## TASK DESCRIPTION
Reproduce each of the following records word for word, line by line.
***** INFORMATION SUPPLIED
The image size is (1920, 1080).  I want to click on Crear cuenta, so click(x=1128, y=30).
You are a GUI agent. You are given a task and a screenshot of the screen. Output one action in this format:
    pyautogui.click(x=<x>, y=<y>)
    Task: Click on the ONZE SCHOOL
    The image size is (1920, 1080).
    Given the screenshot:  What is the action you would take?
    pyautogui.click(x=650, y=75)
**********
## OUTPUT OF THE EXERCISE
The image size is (1920, 1080).  I want to click on Crear cuenta, so click(x=1128, y=30).
You are a GUI agent. You are given a task and a screenshot of the screen. Output one action in this format:
    pyautogui.click(x=<x>, y=<y>)
    Task: Click on the ONZE SCHOOL
    The image size is (1920, 1080).
    Given the screenshot:  What is the action you would take?
    pyautogui.click(x=650, y=75)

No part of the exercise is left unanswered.